# [Work item]
Find the line that contains "The width and height of the screenshot is (1372, 884)." in the entries below. Restate it and every line after it, word for word, with no pictures.

* * *

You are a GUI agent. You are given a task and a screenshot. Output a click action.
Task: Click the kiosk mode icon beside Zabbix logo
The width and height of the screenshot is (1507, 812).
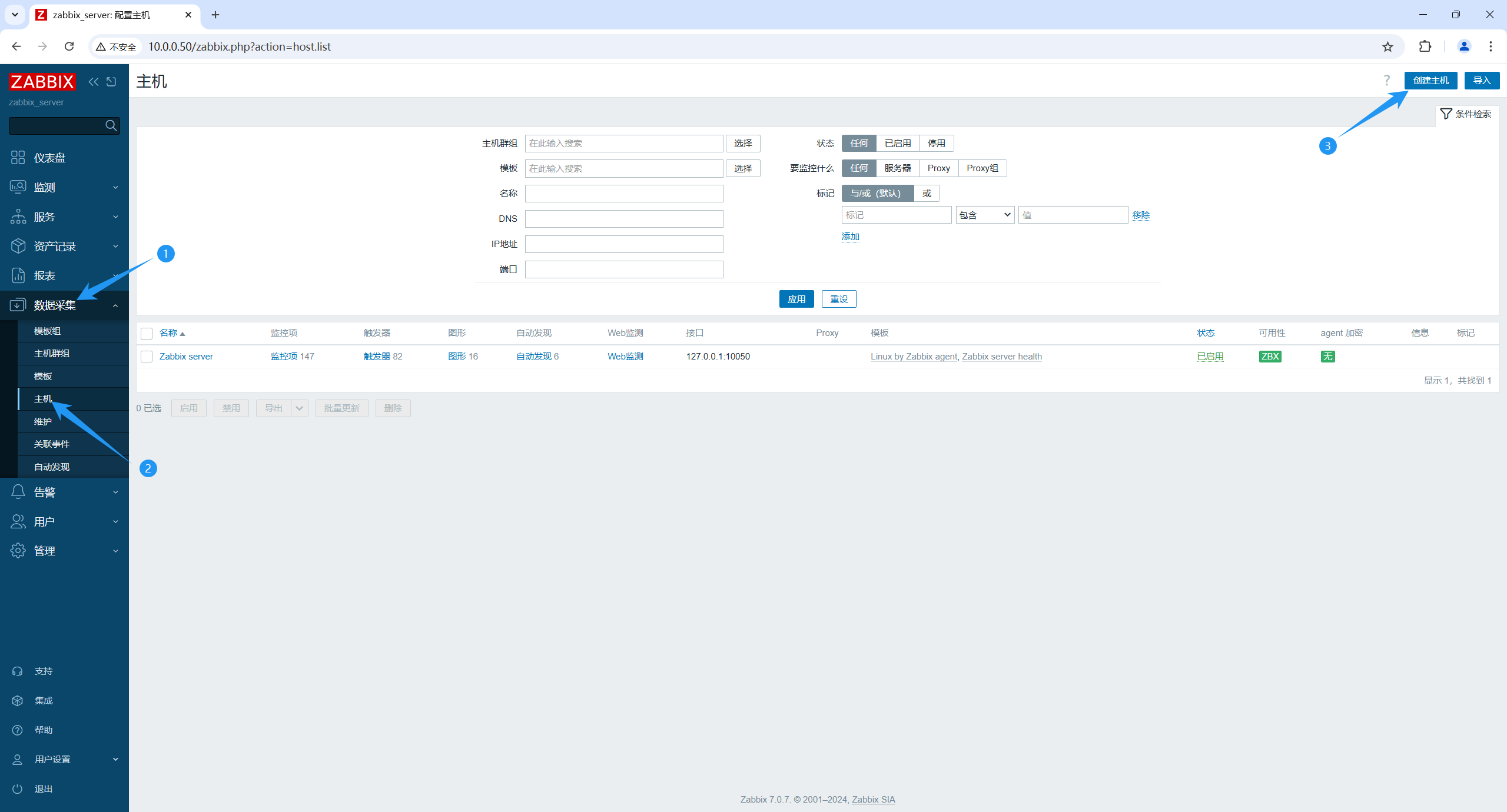tap(111, 82)
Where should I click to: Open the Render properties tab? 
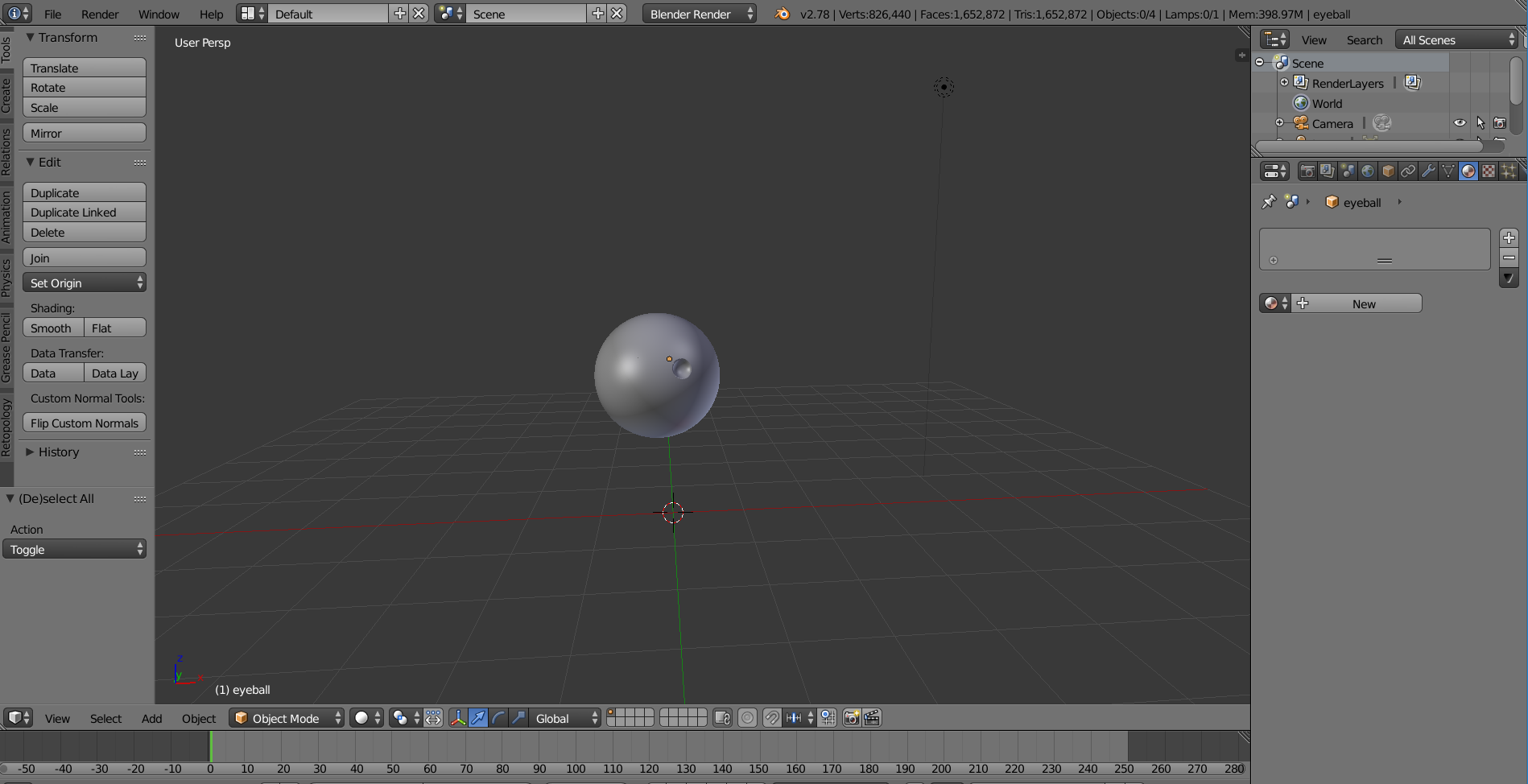tap(1307, 171)
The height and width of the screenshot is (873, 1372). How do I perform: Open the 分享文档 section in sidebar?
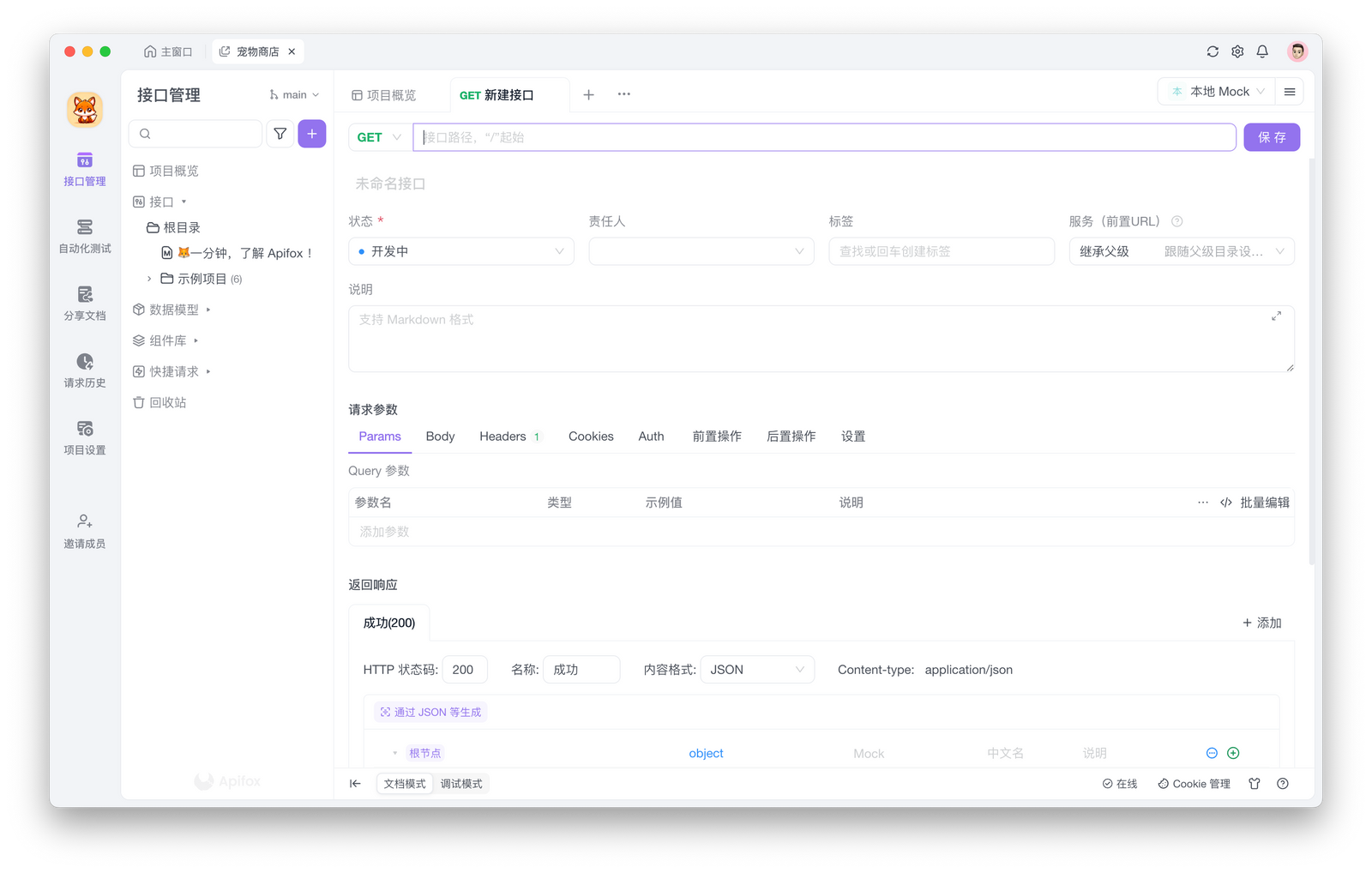tap(83, 302)
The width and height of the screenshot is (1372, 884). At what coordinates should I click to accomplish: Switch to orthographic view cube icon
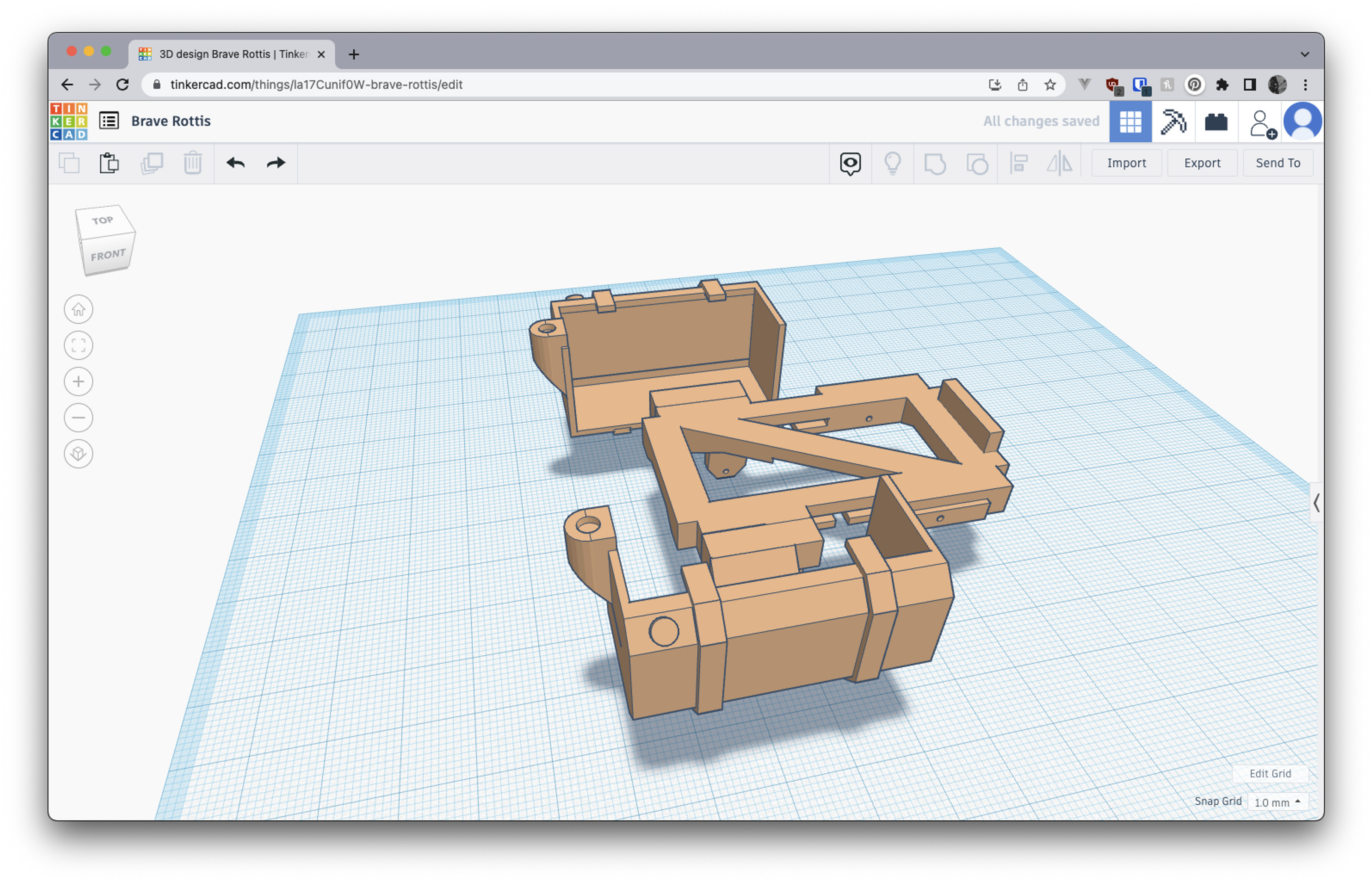tap(78, 454)
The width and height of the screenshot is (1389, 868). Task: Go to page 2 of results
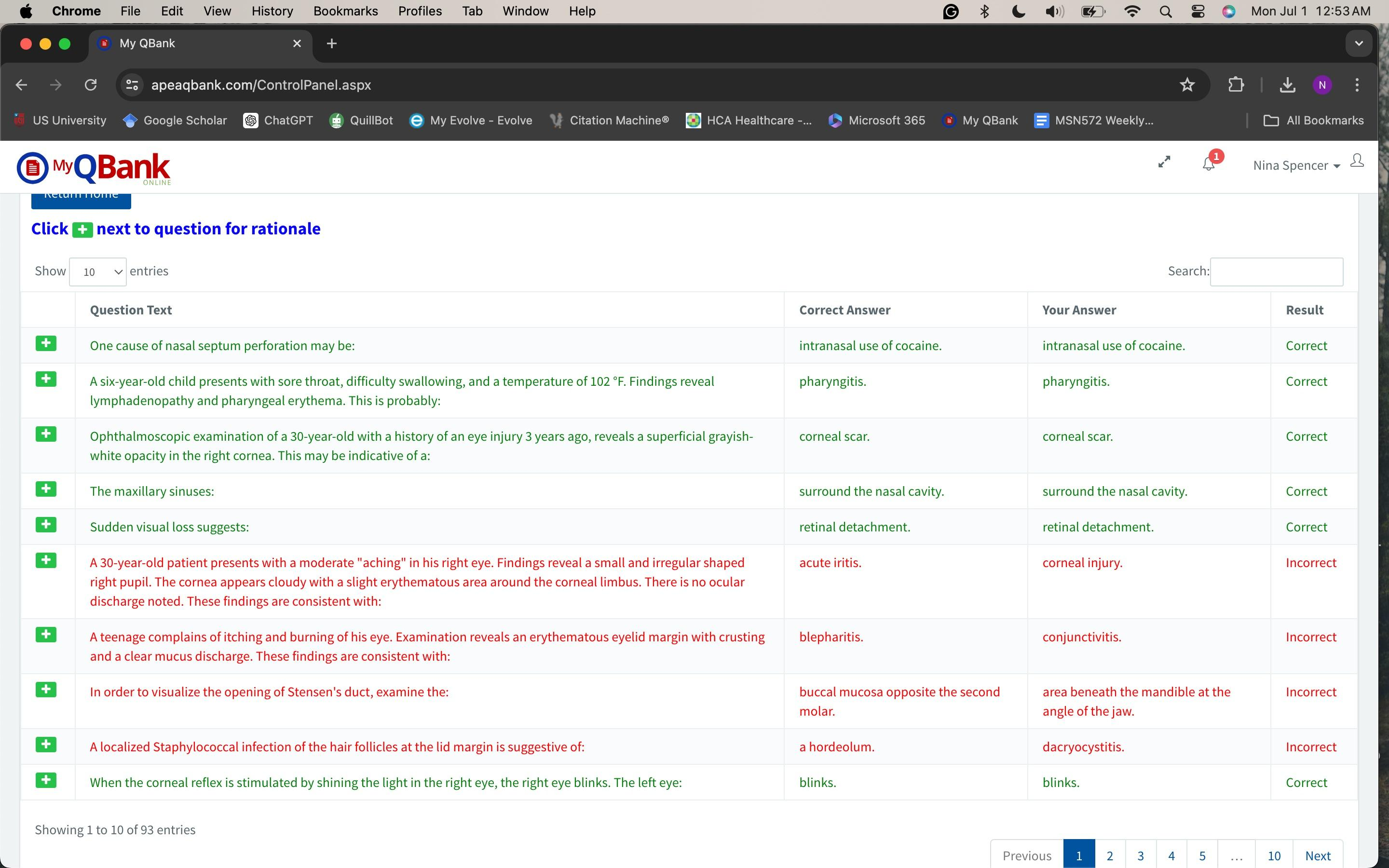(1109, 855)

* * *

# [Expected answer]
The width and height of the screenshot is (1372, 884). At what coordinates should I click to accomplish: Switch to orthographic view cube icon
tap(78, 454)
The width and height of the screenshot is (1389, 868). Task: Go to page 2 of results
(1109, 855)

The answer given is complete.